Target pointing data:
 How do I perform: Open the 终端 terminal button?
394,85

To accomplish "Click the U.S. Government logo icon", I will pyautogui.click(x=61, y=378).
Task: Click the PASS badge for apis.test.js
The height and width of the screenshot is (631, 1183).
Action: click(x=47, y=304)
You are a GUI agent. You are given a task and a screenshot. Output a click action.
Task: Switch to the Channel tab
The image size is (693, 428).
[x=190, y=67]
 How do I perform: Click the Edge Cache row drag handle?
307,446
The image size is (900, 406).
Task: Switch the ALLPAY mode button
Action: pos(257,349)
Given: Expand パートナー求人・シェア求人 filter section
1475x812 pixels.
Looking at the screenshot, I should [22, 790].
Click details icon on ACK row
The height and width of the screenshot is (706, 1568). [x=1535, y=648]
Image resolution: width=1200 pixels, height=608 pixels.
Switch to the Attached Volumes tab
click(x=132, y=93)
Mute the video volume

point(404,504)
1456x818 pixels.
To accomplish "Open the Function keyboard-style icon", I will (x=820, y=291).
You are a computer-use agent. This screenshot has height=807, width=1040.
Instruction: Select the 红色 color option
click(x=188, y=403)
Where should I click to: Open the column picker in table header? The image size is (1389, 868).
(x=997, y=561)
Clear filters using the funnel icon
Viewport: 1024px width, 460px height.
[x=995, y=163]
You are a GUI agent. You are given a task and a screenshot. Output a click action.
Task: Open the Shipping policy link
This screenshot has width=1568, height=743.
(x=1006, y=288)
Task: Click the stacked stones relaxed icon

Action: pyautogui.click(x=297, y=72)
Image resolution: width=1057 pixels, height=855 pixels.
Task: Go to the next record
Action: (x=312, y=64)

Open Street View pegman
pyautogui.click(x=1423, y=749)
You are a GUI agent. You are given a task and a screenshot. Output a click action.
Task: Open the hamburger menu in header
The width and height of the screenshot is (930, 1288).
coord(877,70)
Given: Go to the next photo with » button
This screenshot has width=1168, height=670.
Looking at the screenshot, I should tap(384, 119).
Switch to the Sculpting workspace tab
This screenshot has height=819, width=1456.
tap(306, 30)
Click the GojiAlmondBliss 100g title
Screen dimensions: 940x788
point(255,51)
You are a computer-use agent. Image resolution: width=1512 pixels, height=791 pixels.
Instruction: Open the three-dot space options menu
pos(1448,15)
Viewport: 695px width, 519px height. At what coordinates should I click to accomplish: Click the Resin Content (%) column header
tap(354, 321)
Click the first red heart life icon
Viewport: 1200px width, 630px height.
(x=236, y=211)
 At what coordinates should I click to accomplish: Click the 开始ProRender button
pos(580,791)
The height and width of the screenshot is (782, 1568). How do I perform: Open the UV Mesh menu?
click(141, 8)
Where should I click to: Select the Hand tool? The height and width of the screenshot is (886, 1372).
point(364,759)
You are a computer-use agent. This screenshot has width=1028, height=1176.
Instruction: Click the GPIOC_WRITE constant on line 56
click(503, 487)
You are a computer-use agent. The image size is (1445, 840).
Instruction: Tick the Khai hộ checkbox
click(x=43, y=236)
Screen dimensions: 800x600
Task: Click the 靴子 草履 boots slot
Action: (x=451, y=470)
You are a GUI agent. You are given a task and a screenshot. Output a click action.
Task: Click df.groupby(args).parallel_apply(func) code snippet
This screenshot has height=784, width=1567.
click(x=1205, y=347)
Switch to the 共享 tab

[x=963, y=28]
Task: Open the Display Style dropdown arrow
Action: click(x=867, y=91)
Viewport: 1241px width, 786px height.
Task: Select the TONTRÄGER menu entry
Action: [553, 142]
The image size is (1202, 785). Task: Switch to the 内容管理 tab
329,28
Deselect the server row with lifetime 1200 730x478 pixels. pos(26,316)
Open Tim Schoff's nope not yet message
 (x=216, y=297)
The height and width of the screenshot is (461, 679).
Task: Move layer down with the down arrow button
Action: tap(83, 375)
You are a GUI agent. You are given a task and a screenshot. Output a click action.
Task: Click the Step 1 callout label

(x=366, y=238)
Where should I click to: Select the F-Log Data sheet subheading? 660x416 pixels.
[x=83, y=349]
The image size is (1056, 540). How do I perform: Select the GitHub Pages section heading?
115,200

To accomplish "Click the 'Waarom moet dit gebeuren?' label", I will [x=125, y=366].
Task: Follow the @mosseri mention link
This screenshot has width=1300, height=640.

Set exercise: Repeat the lines of the records above, starting at the line that contains "Mute the video volume" and ending at the line that contains "pos(1448,15)", with both of those lines included.

Reply:
Mute the video volume

point(404,504)
1456x818 pixels.
To accomplish "Open the Function keyboard-style icon", I will (x=820, y=291).
You are a computer-use agent. This screenshot has height=807, width=1040.
Instruction: Select the 红色 color option
click(x=188, y=403)
Where should I click to: Open the column picker in table header? The image size is (1389, 868).
(x=997, y=561)
Clear filters using the funnel icon
Viewport: 1024px width, 460px height.
[x=995, y=163]
You are a GUI agent. You are given a task and a screenshot. Output a click action.
Task: Open the Shipping policy link
This screenshot has width=1568, height=743.
(x=1006, y=288)
Task: Click the stacked stones relaxed icon

Action: pyautogui.click(x=297, y=72)
Image resolution: width=1057 pixels, height=855 pixels.
Task: Go to the next record
Action: (x=312, y=64)

Open Street View pegman
pyautogui.click(x=1423, y=749)
You are a GUI agent. You are given a task and a screenshot. Output a click action.
Task: Open the hamburger menu in header
The width and height of the screenshot is (930, 1288).
coord(877,70)
Given: Go to the next photo with » button
This screenshot has width=1168, height=670.
Looking at the screenshot, I should tap(384, 119).
Switch to the Sculpting workspace tab
This screenshot has height=819, width=1456.
tap(306, 30)
Click the GojiAlmondBliss 100g title
Screen dimensions: 940x788
point(255,51)
You are a computer-use agent. Image resolution: width=1512 pixels, height=791 pixels.
Instruction: Open the three-dot space options menu
pos(1448,15)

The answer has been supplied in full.